Irish archbishop distances himself from U.S. cardinal’s same-sex remarks

People embrace as the final vote of the referendum on same-sex marriage is announced May 23 in Dublin.  Archbishop Eamon Martin of Armagh, Northern Ireland, president of the Irish bishops' conference, says the church must do more to reach out to gay people. (CNS photo/Aidan Crawley, EPA)
People embrace as the final vote of the referendum on same-sex marriage is announced May 23 in Dublin.
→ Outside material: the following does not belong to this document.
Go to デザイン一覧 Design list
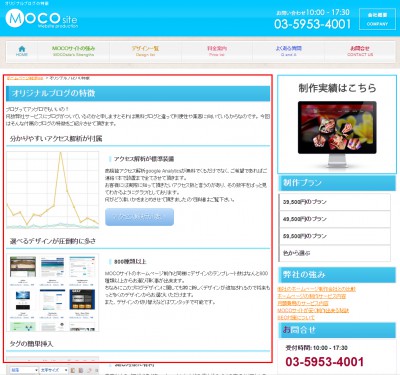400x375 pixels. 145,51
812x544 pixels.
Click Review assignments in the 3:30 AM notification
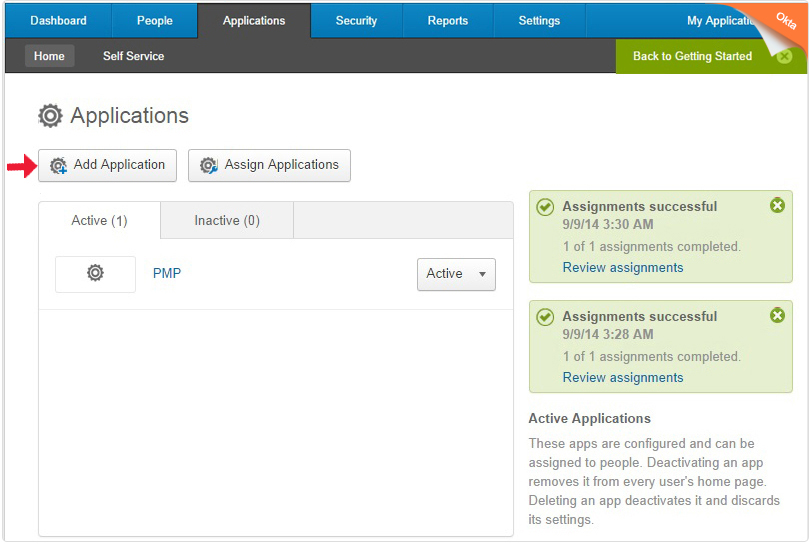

Archbishop Eamon Martin of Armagh, Northern Ireland, president of the Irish bishops’ conference, says the church must do more to reach out to gay people. (CNS photo/Aidan Crawley, EPA)

DUBLIN (CNS) — The head of the Irish bishops’ conference distanced himself from comments made by U.S. Cardinal Raymond L. Burke concerning Irish voters who backed same-sex marriage.

Reacting to the May 22 poll, in which voters supported same-sex marriage by a margin of 62 percent to 38 percent, Cardinal Burke told the Newman Society, Oxford University’s Catholic Society: “It’s just incredible. … Pagans may have tolerated homosexual behaviors, they never dared say this was marriage.”

Asked about the comments during an interview with RTE Radio, Archbishop Eamon Martin of Armagh, Northern Ireland, president of the bishops’ conference, said June 2, “I wouldn’t use that language.”

He said: “Throughout the debate and the discussion, we did ask people to try to be respectful and inoffensive in language.”

The archbishop also referred to comments by the Vatican secretary of state, Cardinal Pietro Parolin, that the result represented a “defeat for humanity.”

“I think what Cardinal Parolin was expressing is our deeply held conviction about marriage … he was trying to express the loss that occurred here,” he said.

Asked whether the church would baptize the children of same-sex couples, the archbishop said, “there’s no difficulty … whenever someone comes to bring their child for baptism, what we’re interested in is that child able to be raised as a member of the church and of course they are.”

He admitted that the Catholic Church is facing challenging times in the wake of the referendum result.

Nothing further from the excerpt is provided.